Banks and big business live it up under Labor

The Commonwealth Bank’s move to almost double the interest rate increase announced by the Reserve Bank has understandably caused outrage across society. This is straight-out profiteering. Banks have lifted interest rates seven times since October 2009.

Senior Treasury official Jim Murphy effectively accused the banks of lying about their costs. And they are. The cost of the banks borrowing money is back to pre-crisis levels.

But last week, suggestions from the Liberals that the government should crack down on the banks by regulating interest rates drew a horrified response from Julia Gillard. She denounced the idea as “a strain of economic Hansonism” which put the entire “post-1983 reform consensus” at threat.

Of course, Joe Hockey and the Liberals made it clear they weren’t really suggesting anything of the sort. At the top of his list is a proposal to increase competition in the banking sector by giving the competition watchdog more powers to investigate—wow!

But Gillard’s response demonstrated just how much Labor is tied to big business’s agenda. Bank profits are out of control—yet Gillard is more concerned about defending neo-liberalism than doing anything about the greedy bank bosses.

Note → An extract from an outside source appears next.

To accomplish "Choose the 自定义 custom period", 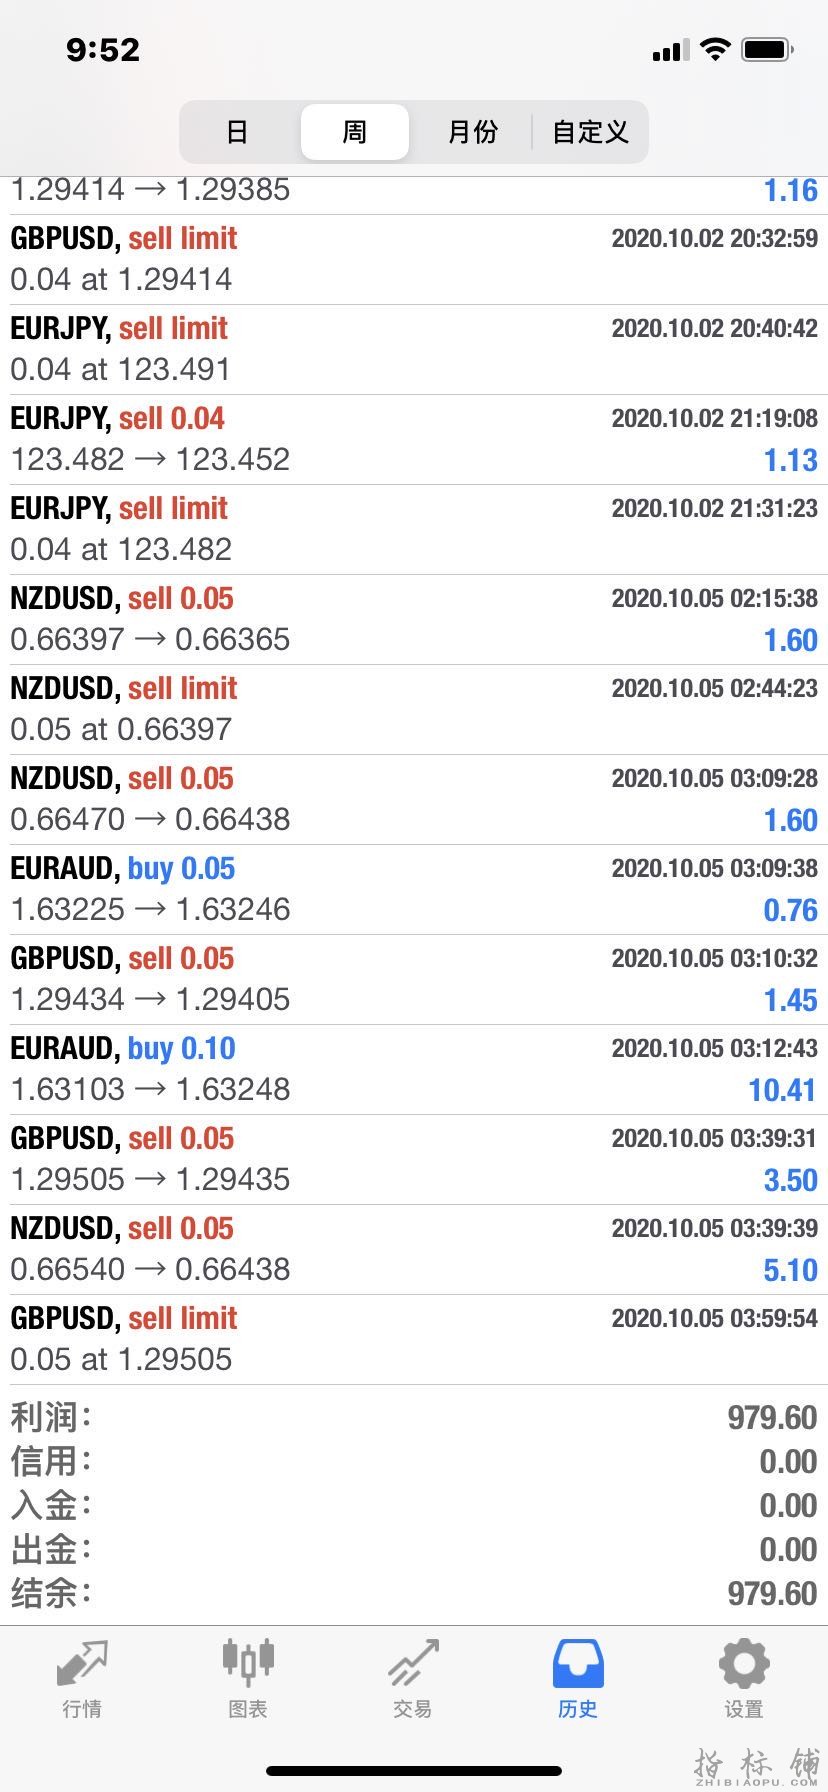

Labor’s embrace of neo-liberal policies since the 1980s has meant boosting corporate profits at the expense of workers’ living standards. And the banks’ obscene profits are one of the clearest examples.

The global economic crisis has seen the big four banks, the Commonwealth, NAB, ANZ and Westpac establish an even stronger monopoly in the lending market. RAMS, Wizard and Aussie Home Loans were all been taken over. The banks now control 83 per cent of lending. In October NAB announced a profit of $4.22 billion, up 63 per cent and ANZ’s profit was $4.5 billion, a 53 per cent increase.

During the economic crisis, the Australian government, like governments around the world, stepped in to guarantee deposits and bail out the banks. As it happened none of the big Australian banks collapsed—but they now know the government would rescue them if it had to.

So the banks are in a privileged position—yet the government has let them run rampant.

The government should simply ban them from increasing interest rates above the official Reserve Bank rate. At the very least it should take back some of the banks billion dollar profits through a banking super profits tax. The total profits of the big four banks are expected to reach $20 billion this year.

Better yet would be nationalising the banks. Banking is an essential service. If the government was running the banks, it could pass on the billions in savings by cutting interest costs on workers’ mortgages. It could also prioritise lending to create jobs.

Twenty billion dollars a year is half what Beyond Zero Emissions says is needed to shift the whole economy to renewable energy.

Treasurer Wayne Swan has responded to the Commonwealth Bank with rhetoric that is just as empty as Hockey’s. Swan says Labor will introduce reforms, “to keep the big banks honest…what we will do is make the system more competitive.” 

Building the fight

This is a prime example of why the Labor left faction leader, Senator Doug Cameron, has described members of Labor’s parliamentary caucus as, “having a political lobotomy.” And why he says Labor is losing ground to The Greens on social policy and climate change. But where is the left?

Meanwhile, The Greens are also having trouble finding their political feet. Brown was so keen to be seen to be a parliamentary player he talked up Hockey’s bank reforms and asked Hockey for a meeting.

The Greens have maintained a single-minded obsession with parliamentary tactics, toning down proposals in an attempt to win Liberal or independent support.

The Greens pushed for a parliamentary debate over why Australia has troops in Afghanistan. But rather than go on the offensive about the corrupt Karzai government propped up by the West and why we need to demand Gillard gets our troops out (see here), The Greens’ main proposition is for parliament to debate any future war before troops are committed.

Over refugees, the legislation they want to put to parliament over children in detention is no more ambitious than enshrining Gillard’s own limited children out announcement into law (see here).

This approach will not inspire anyone to mobilise to fight for these changes. The Greens’ parliamentary fascination risks becoming a repeat of the Democrats’ “keeping the bastards honest”.

Julia Gillard’s conservative stance over issues like refugees, same-sex marriage, Afghanistan and the banks is no surprise. The need to build a genuine left opposition outside of parliament has never been clearer.

If The Greens are going to help build the movements to win real social change they will also need to look outside parliament, not to winning votes inside it.